• _À faire_
[1] Recopiez intégralement la note d'intention, sans rien y changer.
[2] Modifiez les lignes de données depuis celle qui contient « Where should I click to: Click » jusqu'à la dernière ligne de données, toutes deux incluses, en remplaçant « display name » par « username » sans rien changer d'autre. N'incluez pas les images dans votre réponse.

• _Texte fourni_
▼
NOTE D INTENTION

COMMENT DIRE ?



On ne peut voir derrière soi.
Personne ne peut se regarder la nuque, le dos, les fesses.
Personne n’est assez prompt pour se palper les omoplates.
On a beau se contorsionner face au miroir, le dos reste derrière.
Là où on sent les vertèbres du bout des doigts. À l’envers.
Cette zone de persistance. L’inatteignable où les souvenirs s’entassent.
Ce dos chargé d’angoisse.

On ne peut passer derrière soi.
Personne ne sait se regarder à distance, telle une ombre.
On cherche à avancer, sans se préoccuper de l’arrière, l’avant, le début, les passés.
On arpente des étendues. On s’arrête parfois.
Dos au mur.
On rencontre des portes.
On les croise, cherche parfois à les ouvrir.
Sortir à tout prix. S’extraire.
Voir sous un autre angle.

Ou aller au-dedans. Passer une porte.
Entrer dans la boutique. Toucher les os, la colonne.
Avec plus loin les chairs et organes qui palpitent et s’épanchent.

Ouvrir une autre porte. Regarder l’antichambre. Hésiter. Revenir.
Se perdre dans les bois. Entrer dans la torpeur.
Se sentir suivi. Regarder derrière soi.
Pointer du doigt les fantômes. Presque rassurants.

Chercher la sortie. Une petite porte.
Une trappe dans le sol. Rentrer dans le marais.
Boire la tasse et se laisser finalement entraîner par le courrant.
Traverser les algues et les sangsues.

Avancer dans la pénombre sans savoir, sans comprendre.
Se voir un peu plus loin, sur un chemin, entre les arbres. Se poursuivre.
Se voir disparaître. Courir vers cette porte.
Entrer au-dehors.

Arpenter son dos. Trouver les charnières.
▲
• _Lignes de données_
▼
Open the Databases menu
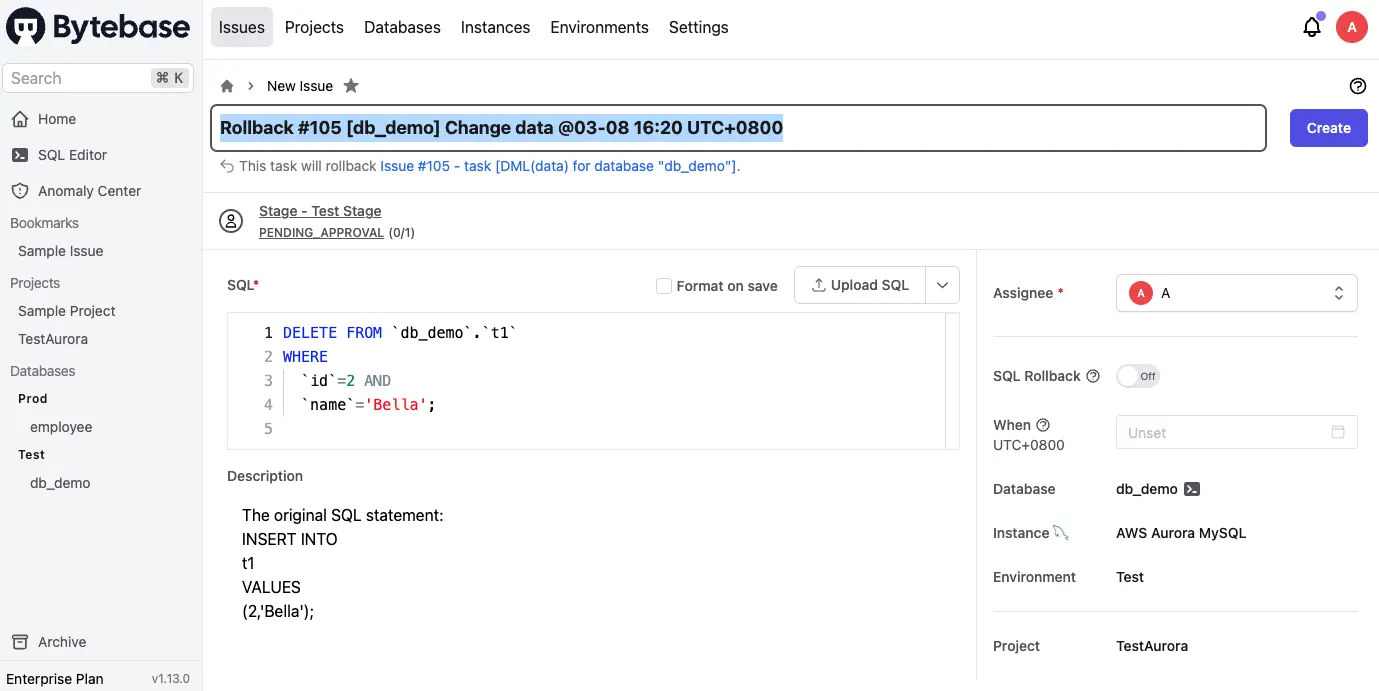This screenshot has width=1379, height=691. (402, 28)
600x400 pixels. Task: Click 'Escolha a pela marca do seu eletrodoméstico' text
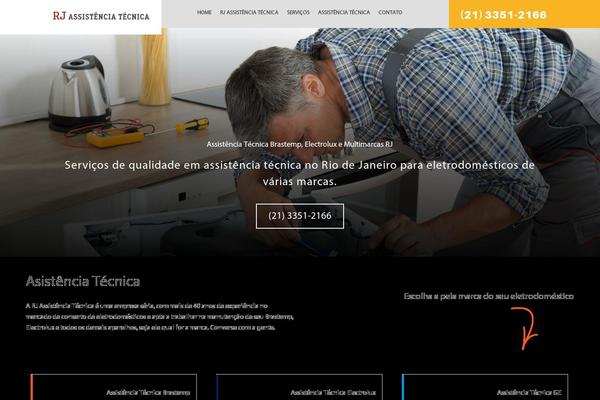(488, 296)
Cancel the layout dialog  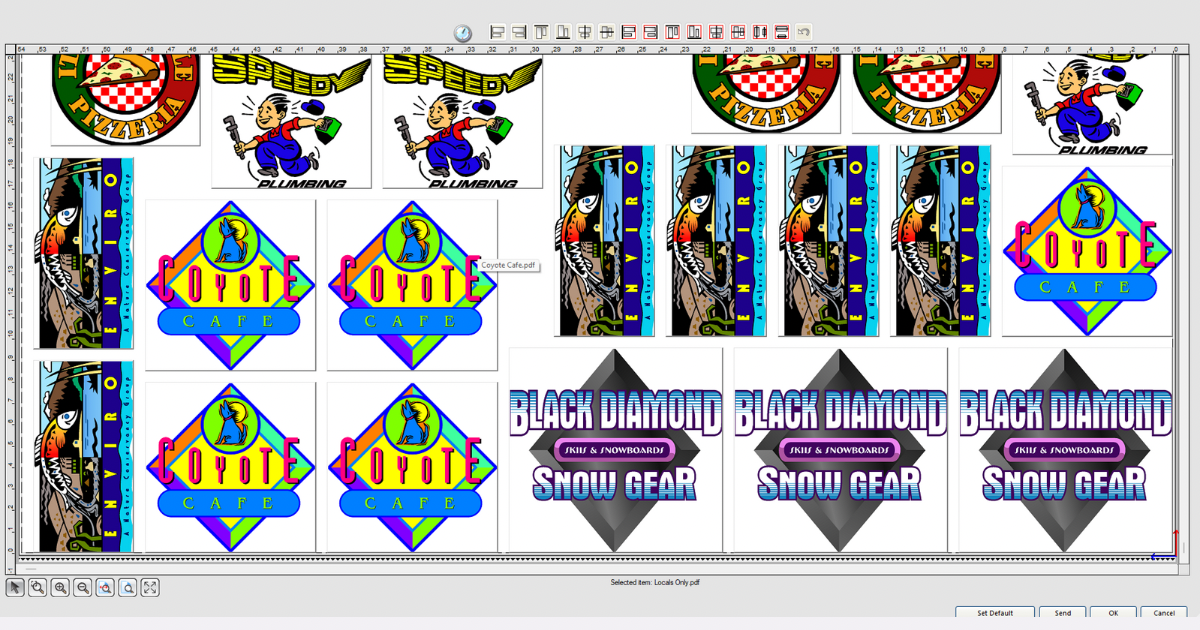[1164, 613]
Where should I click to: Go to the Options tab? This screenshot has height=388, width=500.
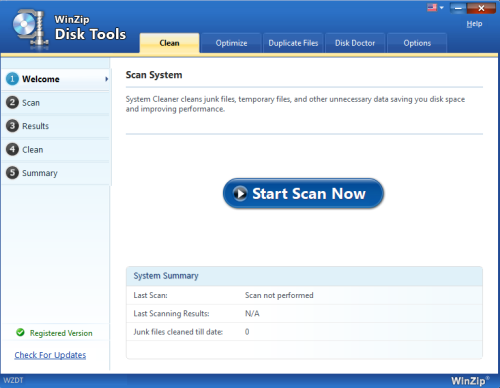coord(417,43)
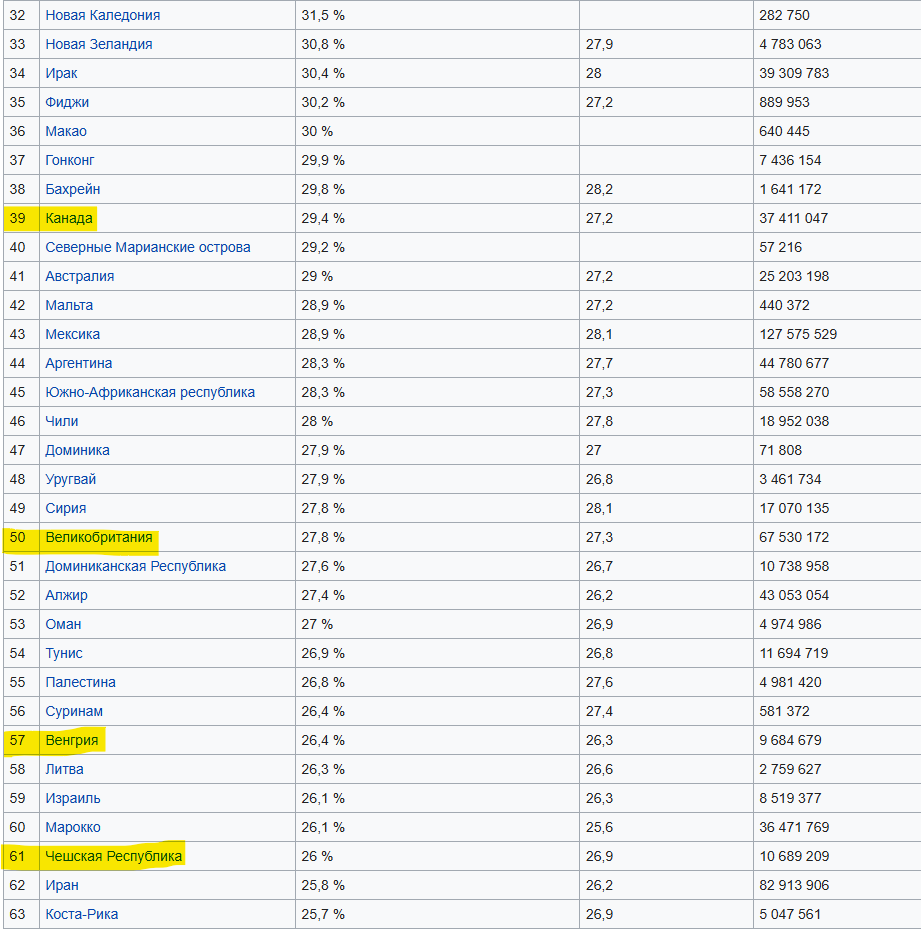This screenshot has height=929, width=921.
Task: Open the Австралия link
Action: pyautogui.click(x=80, y=276)
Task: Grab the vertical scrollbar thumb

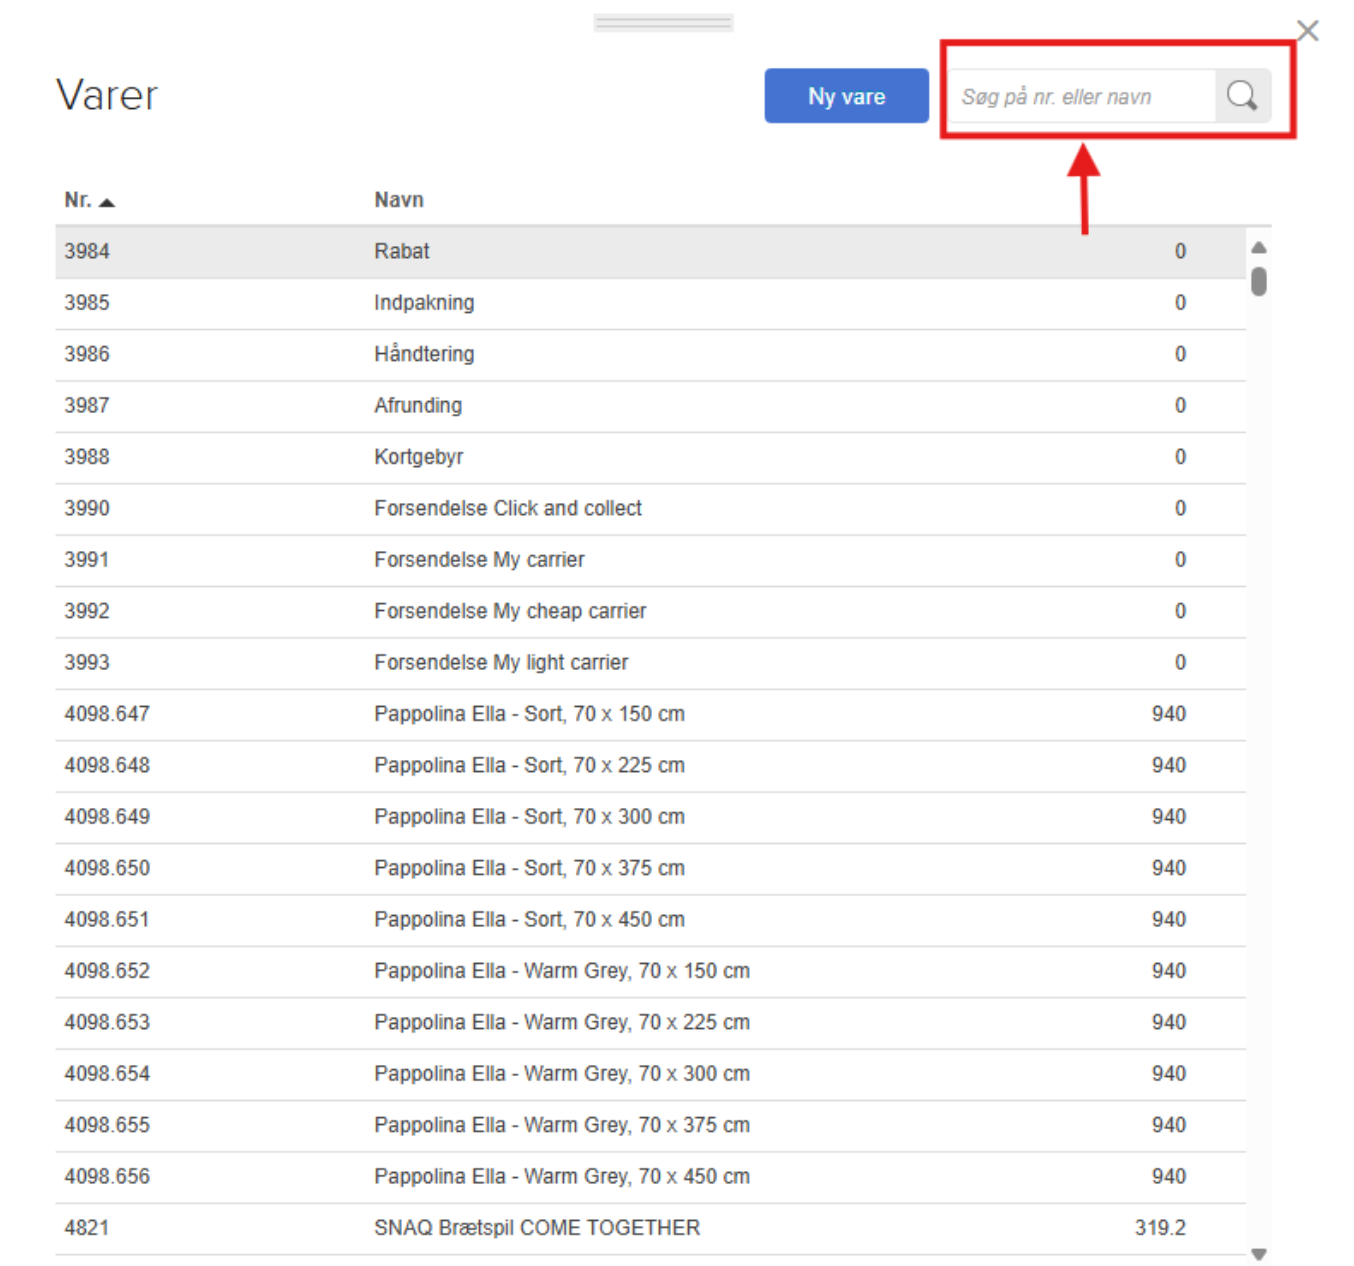Action: pyautogui.click(x=1259, y=282)
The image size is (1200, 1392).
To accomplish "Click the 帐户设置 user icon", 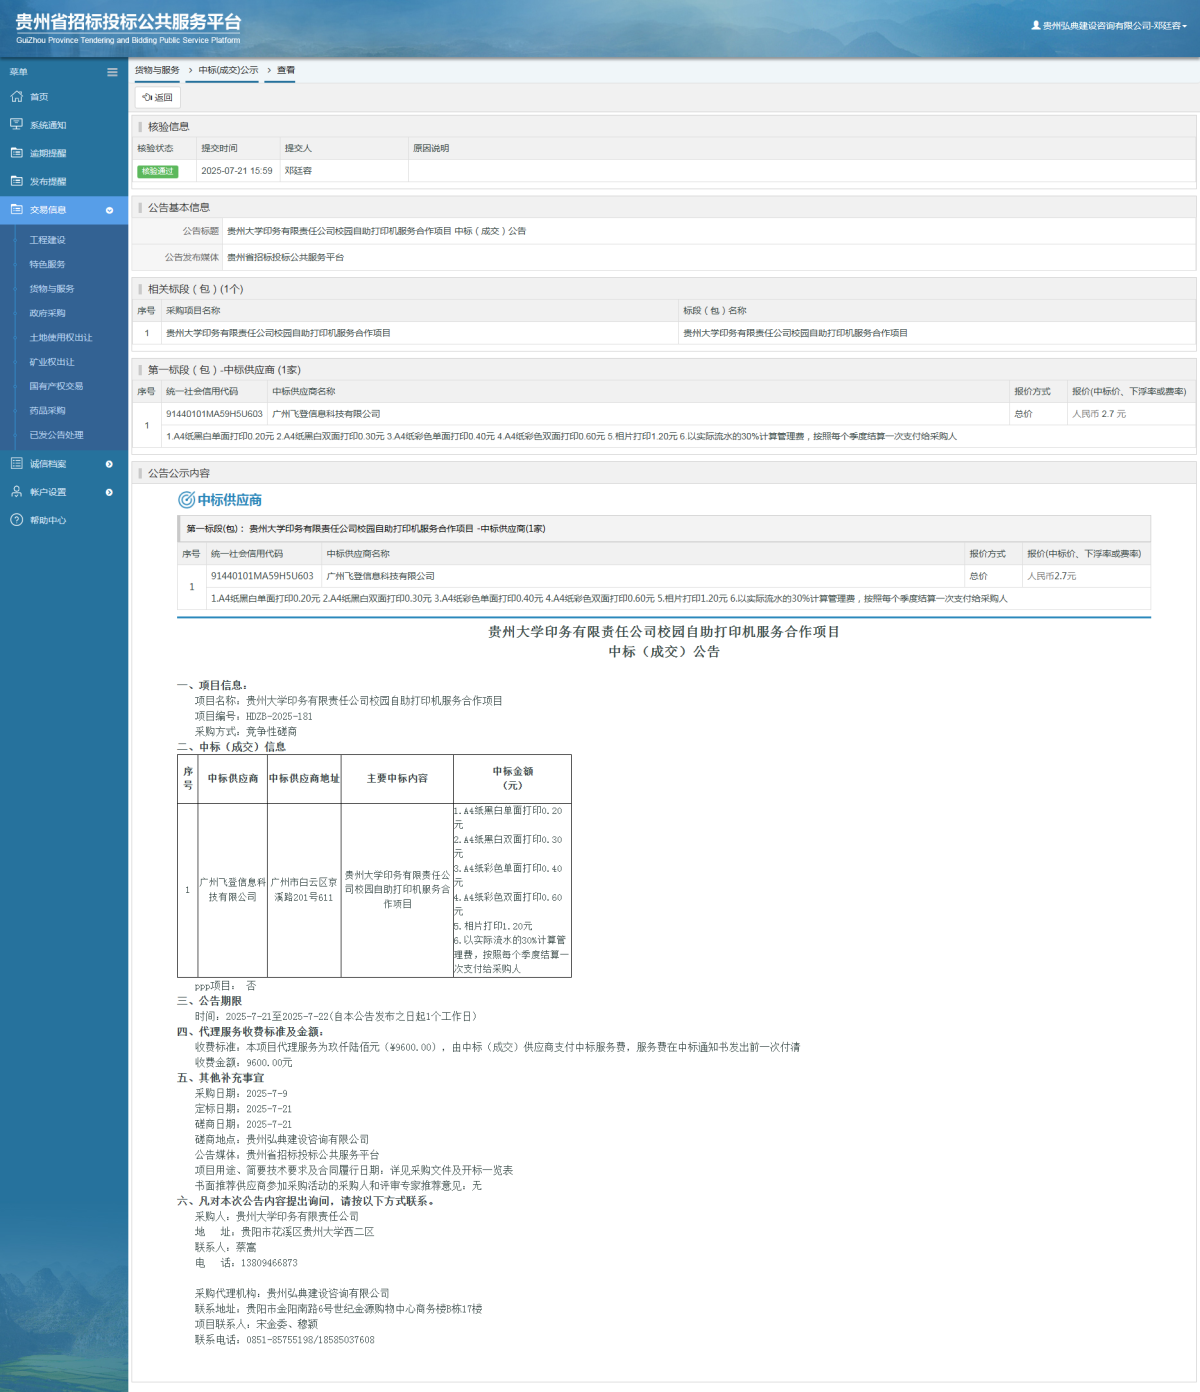I will (x=16, y=492).
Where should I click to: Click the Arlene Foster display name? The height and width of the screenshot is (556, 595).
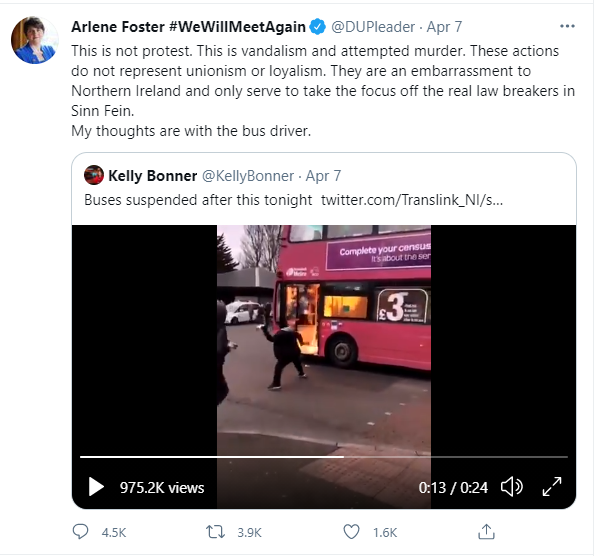pyautogui.click(x=188, y=27)
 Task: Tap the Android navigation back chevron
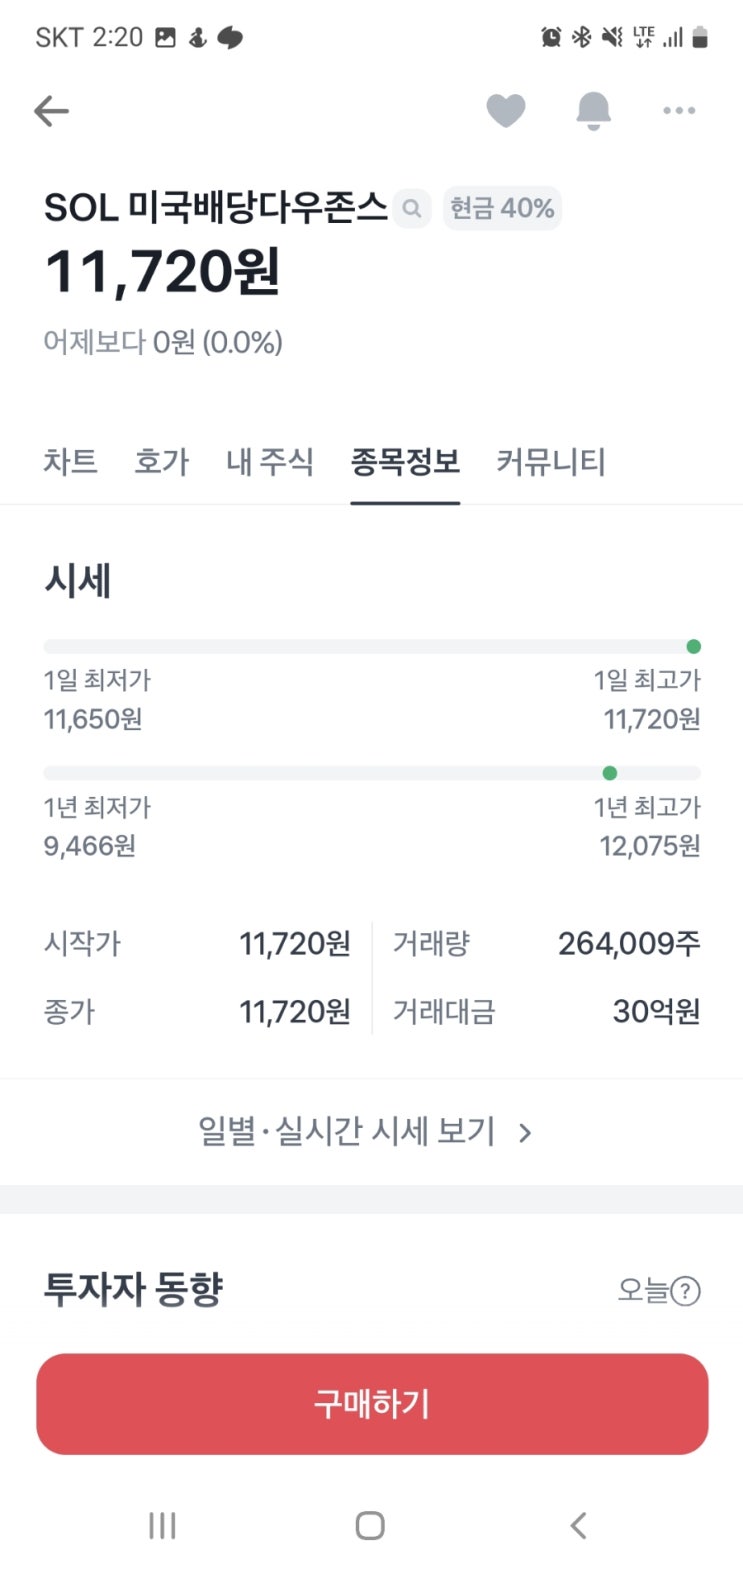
▲
• _Résultats_
[1]
NOTE D INTENTION

COMMENT DIRE ?



On ne peut voir derrière soi.
Personne ne peut se regarder la nuque, le dos, les fesses.
Personne n’est assez prompt pour se palper les omoplates.
On a beau se contorsionner face au miroir, le dos reste derrière.
Là où on sent les vertèbres du bout des doigts. À l’envers.
Cette zone de persistance. L’inatteignable où les souvenirs s’entassent.
Ce dos chargé d’angoisse.

On ne peut passer derrière soi.
Personne ne sait se regarder à distance, telle une ombre.
On cherche à avancer, sans se préoccuper de l’arrière, l’avant, le début, les passés.
On arpente des étendues. On s’arrête parfois.
Dos au mur.
On rencontre des portes.
On les croise, cherche parfois à les ouvrir.
Sortir à tout prix. S’extraire.
Voir sous un autre angle.

Ou aller au-dedans. Passer une porte.
Entrer dans la boutique. Toucher les os, la colonne.
Avec plus loin les chairs et organes qui palpitent et s’épanchent.

Ouvrir une autre porte. Regarder l’antichambre. Hésiter. Revenir.
Se perdre dans les bois. Entrer dans la torpeur.
Se sentir suivi. Regarder derrière soi.
Pointer du doigt les fantômes. Presque rassurants.

Chercher la sortie. Une petite porte.
Une trappe dans le sol. Rentrer dans le marais.
Boire la tasse et se laisser finalement entraîner par le courrant.
Traverser les algues et les sangsues.

Avancer dans la pénombre sans savoir, sans comprendre.
Se voir un peu plus loin, sur un chemin, entre les arbres. Se poursuivre.
Se voir disparaître. Courir vers cette porte.
Entrer au-dehors.

Arpenter son dos. Trouver les charnières.

[2]
Where should I click to: Click the Arlene Foster username? The height and width of the screenshot is (556, 595).
pyautogui.click(x=188, y=27)
 Task: Tap the Android navigation back chevron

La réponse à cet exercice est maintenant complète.